- **GIVEN RECORDS**:
=== Begin Enclosure ===
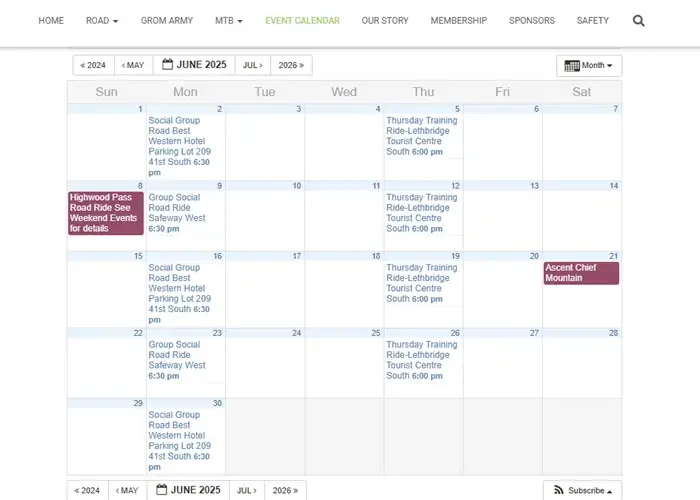Expand the MTB menu dropdown
Viewport: 700px width, 500px height.
pyautogui.click(x=229, y=21)
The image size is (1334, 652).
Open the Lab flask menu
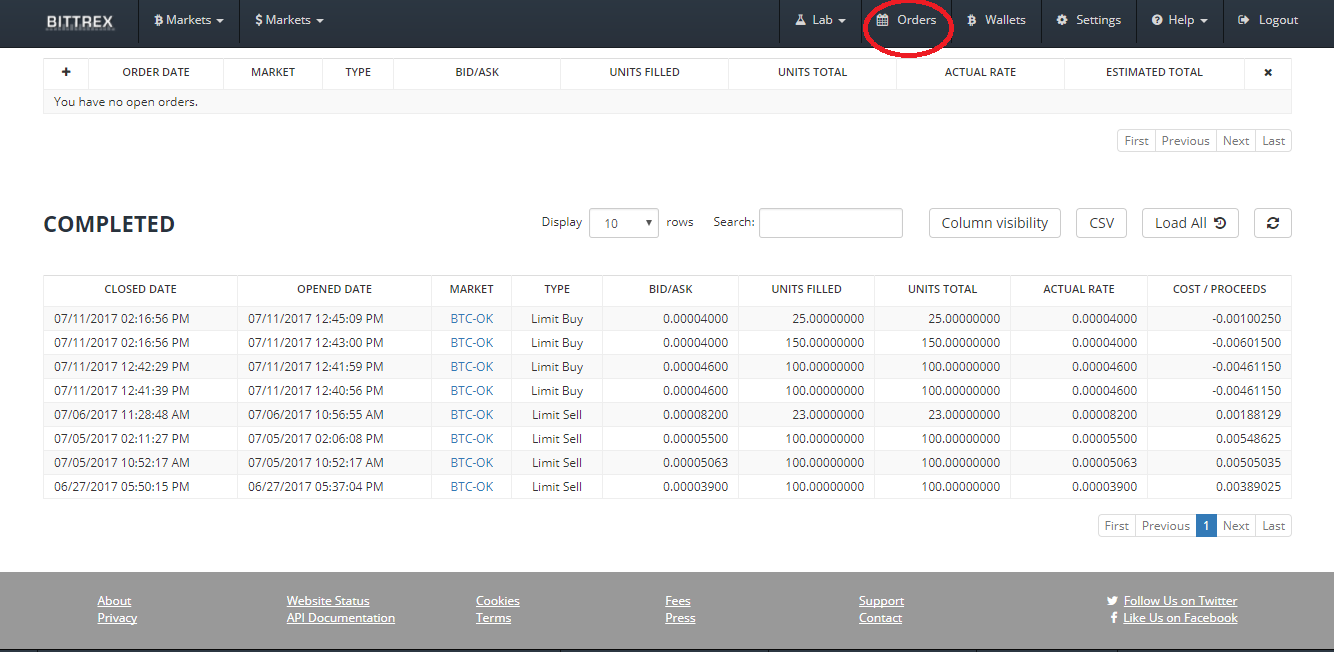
=== End Enclosure ===
- **DIRECTIONS FOR THIS TASK**:
Beginning with the line that contains "The image size is (1334, 652)." and ending with the final line of the listing, return each line exactly. Omit all pictures.

- **YOUR SOLUTION**:
The image size is (1334, 652).
Open the Lab flask menu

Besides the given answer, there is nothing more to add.